Meno di un mese dopo il colpo di Stato, Khomeini pronunciò il famoso discorso di Qom, declamando che le dipendenti statali avrebbero dovuto indossare il velo, perché «il peccato non può essere commesso nei ministeri islamici». Neppure allora, come oggi, tutto è passato sotto silenzio. «Io c’ero quel giorno, l’ultimo per le strade senza velo obbligatorio in testa», confessa Golnar, collega di Taraneh ma di casa a Tabriz, la più grande città dell’Iran nord occidentale. «Decine di migliaia di donne hanno marciato per sei giorni dall’8 marzo del ’79, reclamando sempre la stessa cosa: libertà. Per le strade c’era chi, come me, aveva i capelli in vista ma anche chi indossava il foulard, proprio come nelle proteste di oggi. Eravamo le stesse donne che avevano fatto la rivoluzione, che erano insorte sfidando i carri armati dello scià. Ma mentre noi siamo state disposte a morire per la libertà di tutti, mettendo a repentaglio la nostra, a quel punto la fiamma della protesta generale si era affievolita e gli altri sono rimasti spettatori».

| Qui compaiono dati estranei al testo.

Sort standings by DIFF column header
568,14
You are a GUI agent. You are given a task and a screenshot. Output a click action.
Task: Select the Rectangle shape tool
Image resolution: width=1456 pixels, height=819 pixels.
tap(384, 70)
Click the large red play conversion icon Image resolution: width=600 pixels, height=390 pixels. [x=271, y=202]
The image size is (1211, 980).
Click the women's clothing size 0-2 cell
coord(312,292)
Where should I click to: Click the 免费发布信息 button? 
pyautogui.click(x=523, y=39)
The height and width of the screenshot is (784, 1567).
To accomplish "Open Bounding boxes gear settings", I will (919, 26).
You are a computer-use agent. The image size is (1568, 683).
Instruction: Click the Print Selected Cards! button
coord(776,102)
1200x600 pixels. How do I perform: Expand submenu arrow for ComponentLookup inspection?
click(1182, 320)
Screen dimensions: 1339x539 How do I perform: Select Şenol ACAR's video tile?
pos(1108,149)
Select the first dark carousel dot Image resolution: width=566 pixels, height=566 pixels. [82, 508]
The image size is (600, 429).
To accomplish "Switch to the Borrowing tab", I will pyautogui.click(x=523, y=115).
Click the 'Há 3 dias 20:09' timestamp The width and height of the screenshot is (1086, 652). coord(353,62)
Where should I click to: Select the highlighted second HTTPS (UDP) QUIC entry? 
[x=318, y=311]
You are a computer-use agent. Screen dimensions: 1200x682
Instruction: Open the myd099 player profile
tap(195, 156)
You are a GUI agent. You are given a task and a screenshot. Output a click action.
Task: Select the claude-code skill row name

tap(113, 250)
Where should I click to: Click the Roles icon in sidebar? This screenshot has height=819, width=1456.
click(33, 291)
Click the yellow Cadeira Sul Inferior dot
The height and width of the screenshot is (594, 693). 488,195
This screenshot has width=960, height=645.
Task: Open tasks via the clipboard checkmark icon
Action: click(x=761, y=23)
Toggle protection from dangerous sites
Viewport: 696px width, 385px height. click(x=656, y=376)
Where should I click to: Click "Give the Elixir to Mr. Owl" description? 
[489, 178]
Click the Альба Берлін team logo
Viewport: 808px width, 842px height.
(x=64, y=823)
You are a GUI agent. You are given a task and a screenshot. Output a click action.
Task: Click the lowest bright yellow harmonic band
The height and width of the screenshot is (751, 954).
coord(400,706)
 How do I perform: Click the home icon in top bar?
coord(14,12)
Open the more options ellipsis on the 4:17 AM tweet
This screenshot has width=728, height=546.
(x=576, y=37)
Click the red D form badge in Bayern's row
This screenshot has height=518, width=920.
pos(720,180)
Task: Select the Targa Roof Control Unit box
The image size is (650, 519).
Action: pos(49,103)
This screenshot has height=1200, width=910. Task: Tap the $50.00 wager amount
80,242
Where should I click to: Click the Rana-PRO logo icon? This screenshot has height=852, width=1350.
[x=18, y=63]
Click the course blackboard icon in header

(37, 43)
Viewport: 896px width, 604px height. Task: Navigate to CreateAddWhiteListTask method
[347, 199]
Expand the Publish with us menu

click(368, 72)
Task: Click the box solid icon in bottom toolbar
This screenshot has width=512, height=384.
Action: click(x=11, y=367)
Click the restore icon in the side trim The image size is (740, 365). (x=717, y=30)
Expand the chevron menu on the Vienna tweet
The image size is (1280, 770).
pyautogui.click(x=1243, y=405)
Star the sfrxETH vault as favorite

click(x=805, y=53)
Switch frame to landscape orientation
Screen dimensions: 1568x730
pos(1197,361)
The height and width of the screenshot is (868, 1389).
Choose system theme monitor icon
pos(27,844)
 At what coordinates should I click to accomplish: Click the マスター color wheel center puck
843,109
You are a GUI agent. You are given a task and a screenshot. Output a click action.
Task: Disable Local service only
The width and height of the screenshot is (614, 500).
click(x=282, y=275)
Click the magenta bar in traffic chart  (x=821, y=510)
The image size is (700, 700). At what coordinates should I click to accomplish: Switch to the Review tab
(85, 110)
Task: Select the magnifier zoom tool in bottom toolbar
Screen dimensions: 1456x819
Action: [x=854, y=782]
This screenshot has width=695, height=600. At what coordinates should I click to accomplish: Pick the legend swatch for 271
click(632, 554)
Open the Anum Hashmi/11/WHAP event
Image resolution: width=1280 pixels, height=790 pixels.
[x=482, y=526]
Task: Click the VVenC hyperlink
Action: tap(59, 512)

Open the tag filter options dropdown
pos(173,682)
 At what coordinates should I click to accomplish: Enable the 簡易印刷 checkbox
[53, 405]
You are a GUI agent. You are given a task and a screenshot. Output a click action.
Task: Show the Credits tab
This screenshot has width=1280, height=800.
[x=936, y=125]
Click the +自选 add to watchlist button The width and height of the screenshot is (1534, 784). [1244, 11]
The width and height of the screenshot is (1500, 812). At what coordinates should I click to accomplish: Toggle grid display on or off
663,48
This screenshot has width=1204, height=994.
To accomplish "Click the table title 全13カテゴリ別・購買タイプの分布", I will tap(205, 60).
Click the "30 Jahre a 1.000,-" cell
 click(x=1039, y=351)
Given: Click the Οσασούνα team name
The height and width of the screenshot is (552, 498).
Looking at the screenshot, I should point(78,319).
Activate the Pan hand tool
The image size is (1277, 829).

I nuovi leader rivoluzionari e i media di Stato hanno quasi ignorato quelle piazze e lo stesso hanno fatto molte fazioni di sinistra e laiche che, fino a poche settimane prima, avevano contribuito a rovesciare uno dei regimi più potenti del mondo. La rassegnazione di Golnar si rilegge in un tono di voce che si assottiglia: «Da lì in avanti è stata un’escalation». Le musiciste non hanno trovato sostenitori in pubblico quando è stato detto loro che le voci soliste non sarebbero state più consentite.
E allora il messaggio rivolto alle donne risuonò cristallino: «Indipendentemente dal nostro contributo nel 1979, per noi non era il momento di avanzare alcuna richiesta, perché i nostri diritti erano secondari rispetto alla vittoria di questa rivoluzione antimperialista. Rispondemmo che il cuore della questione non erano né la libertà orientale né la libertà occidentale, bensì la libertà universale ma non servì. La dittatura era stata ormai sostituita da una teocrazia reazionaria». Un doppio tradimento per le femministe che hanno messo sul piatto la loro libertà lottando per quella altrui e che poi, consumata la rivoluzione, si sono viste sottrarre diritti «che non parevano essere in discussione. A quel punto, quando la separazione dei poteri non c’era più e il governo era quello religioso, anche noi donne eravamo divise: molte credenti hanno avuto un ruolo di primo piano al fianco degli ayatollah».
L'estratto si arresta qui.